Page:
+---+

Studying the insides reveals another difference over the CD-77. The smaller player's custom transport is hard-mounted and no longer compliantly suspended. Loading a disc no longer encounters the deliberate give which could initially be quite disconcerting. As does the CD-77 however, blue diodes once again bathe the CD well in blue light.

Retained also are the 45-second power-up cycle and the earlier described filter and sampling modes (Master II is default).

On the main circuit board, AMR stickers conceal the identity of various digital chips to protect specific circuit details. "The USB circuit's power supplies, grounds etc. are fully isolated from the rest of the circuit and only the audio data are passed via transformer isolation. The USB port is limited to the sample rates and word length supported by the DAC, i.e. 16-bit and 48kHz. The performance of the USB receiver and controller depend on implementation and firmware. AMR has chosen a USB controller capable of exceptionally low levels of jitter. We generally do not like to discuss the exact nature of our choices of integrated circuits as it matters far more how they are applied. Overall gain of the player centers on 2.1V and the different tube types which may be used will alter the output voltage by ±1dB at most."

Signature AMR flourishes on the outside include engraved rather than silk-screened logos and control icons; light pipe illumination around the controls; and grained and sandblasted aluminum textures.

A contact trigger automates TOC read-in as soon as the lid is closed. Track capture is quick.

+---+

Required actions:
a – Condense the paragraph of the CD player review that begins "Studying the insides" into two short sentences, keeping its main facts.
b – In the CD player review, what sample rate and word length is the USB port limited to?
c – From the CD player review, extract everything from "Studying the insides" down to "II is default).".
The rows that follow the CD player review are separate material.

+---+

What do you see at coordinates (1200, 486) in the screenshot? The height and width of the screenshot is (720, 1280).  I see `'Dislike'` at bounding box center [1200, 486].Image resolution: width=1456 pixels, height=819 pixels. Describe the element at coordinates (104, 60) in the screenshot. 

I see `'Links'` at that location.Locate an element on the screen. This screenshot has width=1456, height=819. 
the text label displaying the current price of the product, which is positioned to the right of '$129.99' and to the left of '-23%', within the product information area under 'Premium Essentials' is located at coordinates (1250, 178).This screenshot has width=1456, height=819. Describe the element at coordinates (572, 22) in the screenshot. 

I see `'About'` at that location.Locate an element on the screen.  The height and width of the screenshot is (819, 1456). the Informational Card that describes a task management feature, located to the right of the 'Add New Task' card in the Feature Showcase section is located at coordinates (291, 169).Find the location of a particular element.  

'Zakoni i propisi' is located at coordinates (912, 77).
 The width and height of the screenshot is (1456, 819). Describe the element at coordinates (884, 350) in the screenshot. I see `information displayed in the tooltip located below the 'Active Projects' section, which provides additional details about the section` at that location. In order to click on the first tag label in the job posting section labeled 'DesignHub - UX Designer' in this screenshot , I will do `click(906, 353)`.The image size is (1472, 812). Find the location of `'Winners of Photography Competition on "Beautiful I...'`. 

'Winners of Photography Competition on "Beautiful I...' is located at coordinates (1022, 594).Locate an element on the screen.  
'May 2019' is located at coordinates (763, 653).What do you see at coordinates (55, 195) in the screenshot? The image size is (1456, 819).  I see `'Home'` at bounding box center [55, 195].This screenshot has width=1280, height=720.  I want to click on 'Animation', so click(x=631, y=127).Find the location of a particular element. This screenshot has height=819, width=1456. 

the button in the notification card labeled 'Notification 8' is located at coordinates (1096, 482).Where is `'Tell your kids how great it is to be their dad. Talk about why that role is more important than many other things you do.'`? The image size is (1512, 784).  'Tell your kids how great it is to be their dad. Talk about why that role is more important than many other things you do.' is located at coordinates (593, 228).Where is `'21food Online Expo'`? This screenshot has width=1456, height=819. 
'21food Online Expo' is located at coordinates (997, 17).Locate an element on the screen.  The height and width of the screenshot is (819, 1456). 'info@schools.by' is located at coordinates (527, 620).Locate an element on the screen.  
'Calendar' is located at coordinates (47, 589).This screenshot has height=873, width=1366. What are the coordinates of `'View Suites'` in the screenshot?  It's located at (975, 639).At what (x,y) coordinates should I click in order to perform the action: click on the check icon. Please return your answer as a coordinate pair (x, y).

+---+

Solutions for each task:
a – Unlike the CD-77, the smaller player's custom transport is hard-mounted rather than compliantly suspended, so loading a disc no longer meets a disconcerting give. As in the CD-77, blue diodes light the CD well.

b – It is limited to 16-bit and 48kHz, the rates and word length the DAC supports.

c –
Studying the insides reveals another difference over the CD-77. The smaller player's custom transport is hard-mounted and no longer compliantly suspended. Loading a disc no longer encounters the deliberate give which could initially be quite disconcerting. As does the CD-77 however, blue diodes once again bathe the CD well in blue light.

Retained also are the 45-second power-up cycle and the earlier described filter and sampling modes (Master II is default).